Since most images do not use the entire color spectrum, it is possible to define a specific assignment in each bitmap in the form of a color table. This way, even with relatively low color depth (up to eight bits), the images can be displayed with good color quality.

Hexdump of a BMP file

Each BMP file consists of three sub-blocks, as the adjacent graphic illustrates:

the file header (14 bytes),

the information block (at least 40 bytes), and finally

the image data block.

Shown are the first 160 bytes of the file "LNTprofs.bmp". The file header (in hexadecimal representation from 0x00 to 0x0D) as well as the image data area (from 0x36) are highlighted in yellow. Not highlighted is the 40 byte information block (from 0x0E to 0x35).

The file header contains the following information (the prefix "0x" indicates the hexadecimal representation and the trailing "d" indicates the decimal representation):

0x00 ... 0x01 (2 bytes) BMP identifier: 0x 42 4D ⇒ "BM",

0x02 ... 0x05 (4 bytes) file size in bytes: 0x 02 DE 98 ⇒ 188056d,

0x06 ... 0x09 (5 bytes) reserved (must always be filled with zeros),

0x0A ... 0x0D (4 bytes) offset (start of image data): 0x 00 00 00 36 ⇒ 54d.

Note: However, these specifications only apply to the Intel processor, which reads according to the so-called little–endian byte order from the least significant byte (LSB) to the most significant byte (MSB). The order "98 DE 02 00" of bytes 2, ..., 5 is thus to be interpreted as "0x 00 02 DE 98", which corresponds to the decimal number "188056".

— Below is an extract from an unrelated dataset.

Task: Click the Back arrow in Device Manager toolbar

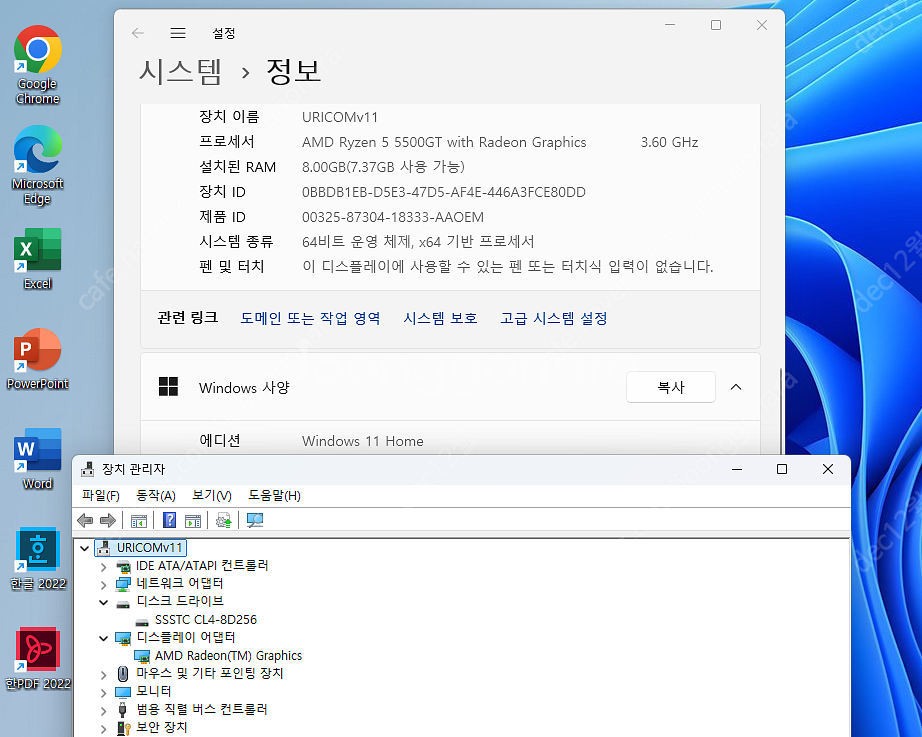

The 40 byte information block contains the following values (bytes with the content "00" are not specified here):

0x0E ... 0x11 (4 bytes) Length of info block: 0x 28 ⇒ 40d,

0x12 ... 0x15 (4 bytes) Image width in pixels: 0x FA ⇒ 250d,

0x16 ... 0x19 (4 bytes) Image height in pixels: 0x FA ⇒ 250d,

0x1A ... 0x1B (2 bytes) Number of color planes (always set to 1),

0x1C ... 0x1D (2 bytes) Bits per pixel (BPP): 0x0018 ⇒ 24d,

0x1E ... 0x21 (4 bytes) Type of data compression,

0x22 ... 0x25 (4 bytes) Size of bitmap in bytes: 0x 02 DE 62 ⇒ 188002d,

0x26 ... 0x29 (4 bytes) Horizontal resolution in pixels/meter: 0x 26 70 ⇒ 9840d,

0x2A ... 0x2D (4 bytes) Vertical resolution in pixels/meter: 0x 26 70 ⇒ 9840d,

0x2E ... 0x31 (4 bytes) Number of colors used,

0x32 ... 0x35 (4 bytes) Number of important colors.

Then the image data area begins with "0x 43 2A 23" (in the example three bytes per pixel each for R – G – B). Since also here (with the Intel processor) the little–endian byte order applies, these entries designate the color values $\rm R = 23$, $\rm G = 2A$, $\rm B = 43$ (in each case hexadecimal) or $\rm R = 35$, $\rm G = 42$, $\rm B = 67$ (decimal) .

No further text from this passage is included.